**PROBLEM STATEMENT**
Every line of the entries below that carries the string "will" should be copied.

Collected data entries

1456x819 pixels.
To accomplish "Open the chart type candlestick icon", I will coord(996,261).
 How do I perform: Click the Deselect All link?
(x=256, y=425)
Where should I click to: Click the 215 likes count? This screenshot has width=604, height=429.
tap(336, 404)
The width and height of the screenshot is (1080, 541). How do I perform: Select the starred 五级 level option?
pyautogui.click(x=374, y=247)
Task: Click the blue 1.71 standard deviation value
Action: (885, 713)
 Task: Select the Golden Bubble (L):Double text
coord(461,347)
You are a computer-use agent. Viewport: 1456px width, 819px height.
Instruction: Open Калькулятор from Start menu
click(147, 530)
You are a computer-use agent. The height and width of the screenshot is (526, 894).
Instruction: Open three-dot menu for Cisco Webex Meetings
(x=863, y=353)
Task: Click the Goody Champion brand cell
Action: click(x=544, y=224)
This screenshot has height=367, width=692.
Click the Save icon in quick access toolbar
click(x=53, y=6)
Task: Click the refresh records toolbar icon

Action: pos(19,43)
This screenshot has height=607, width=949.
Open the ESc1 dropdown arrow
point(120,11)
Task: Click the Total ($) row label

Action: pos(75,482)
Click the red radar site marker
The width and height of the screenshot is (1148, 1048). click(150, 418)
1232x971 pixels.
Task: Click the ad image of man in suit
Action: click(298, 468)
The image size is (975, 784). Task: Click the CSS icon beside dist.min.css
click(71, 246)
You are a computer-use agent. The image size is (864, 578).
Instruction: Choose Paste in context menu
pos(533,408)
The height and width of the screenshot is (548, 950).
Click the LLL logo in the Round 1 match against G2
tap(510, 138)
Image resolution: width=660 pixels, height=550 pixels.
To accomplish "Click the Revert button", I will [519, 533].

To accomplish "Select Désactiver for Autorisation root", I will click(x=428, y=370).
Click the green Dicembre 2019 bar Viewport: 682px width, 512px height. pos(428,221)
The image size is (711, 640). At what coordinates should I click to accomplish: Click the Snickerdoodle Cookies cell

**RESULT OF THIS EXERCISE**
To accomplish "Open the chart type candlestick icon", I will coord(996,261).
To accomplish "Click the Revert button", I will [519, 533].
To accomplish "Select Désactiver for Autorisation root", I will click(x=428, y=370).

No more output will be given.